Without the pictures, give the records again exactly as they appear.
(Beginning of RECORDS)
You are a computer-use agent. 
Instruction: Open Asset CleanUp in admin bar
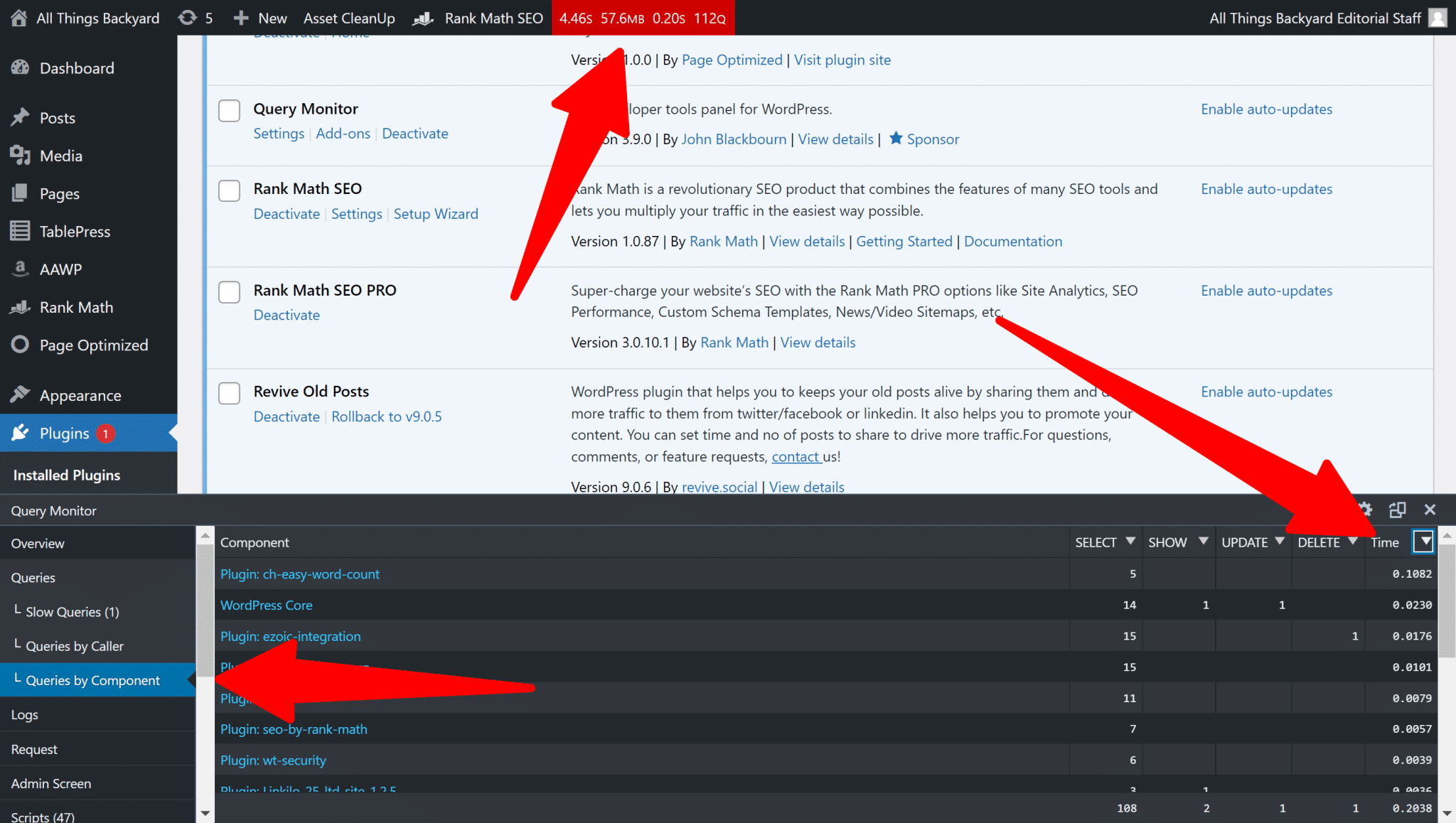point(349,18)
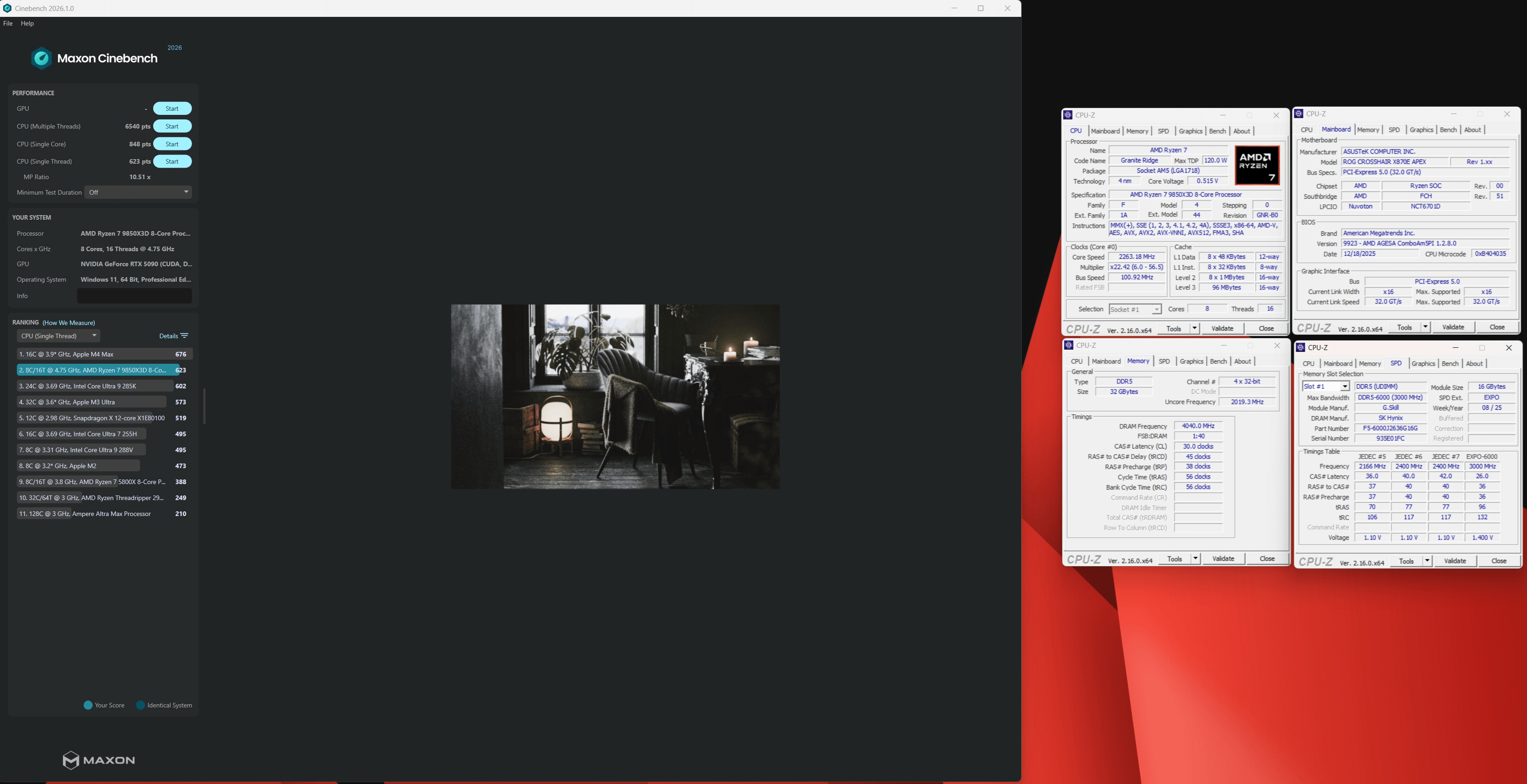
Task: Expand the Slot #1 memory slot selector
Action: (x=1345, y=387)
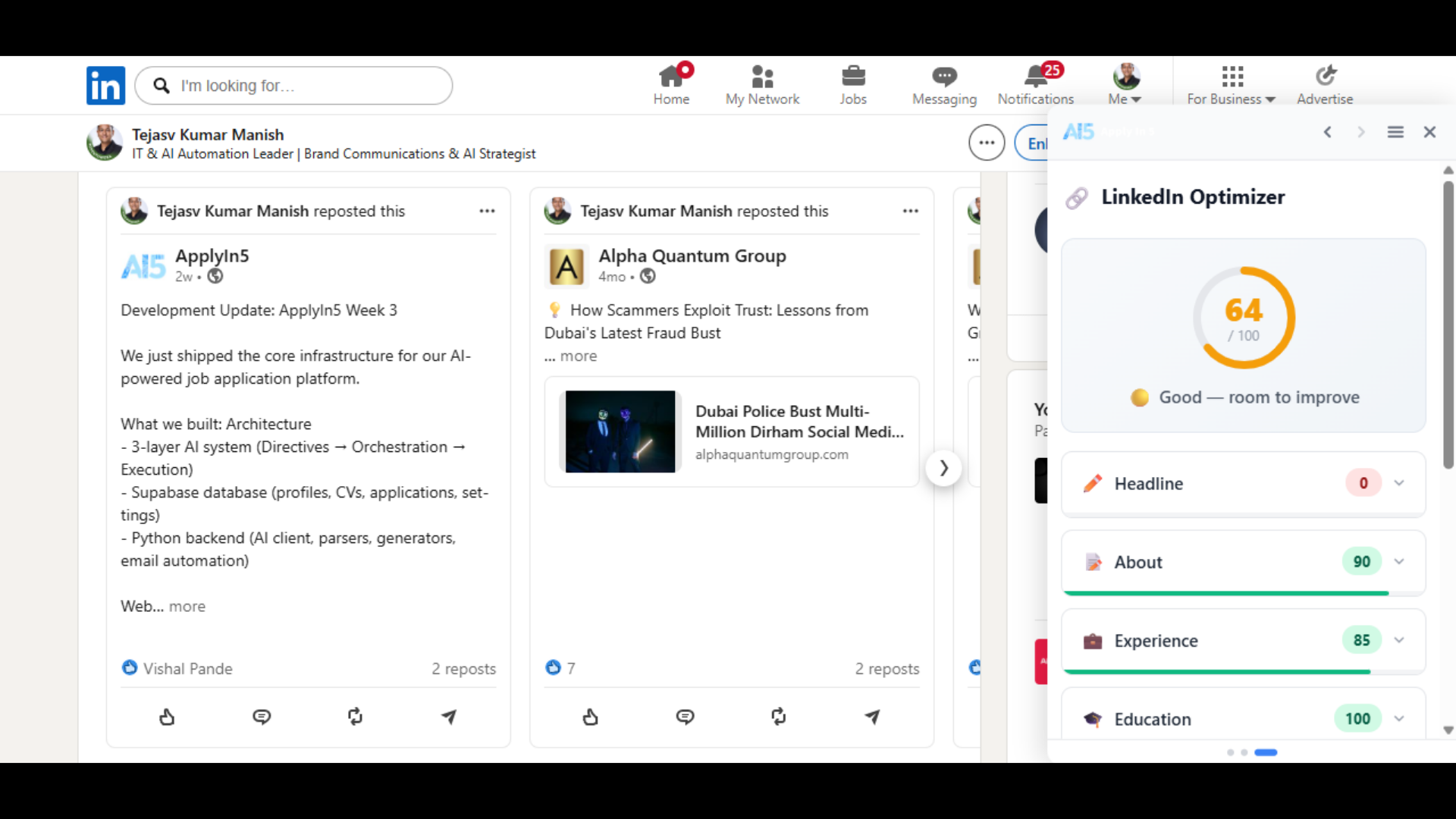The height and width of the screenshot is (819, 1456).
Task: Expand the Headline section in LinkedIn Optimizer
Action: tap(1399, 483)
(End of RECORDS)
WRITTEN REPLY:
You are a computer-use agent. 
Instruction: Open Asset CleanUp in admin bar
point(349,18)
Task: Expand the Slot #1 memory slot selector
Action: (x=1345, y=387)
The height and width of the screenshot is (819, 1456).
Task: Expand the Headline section in LinkedIn Optimizer
Action: tap(1399, 483)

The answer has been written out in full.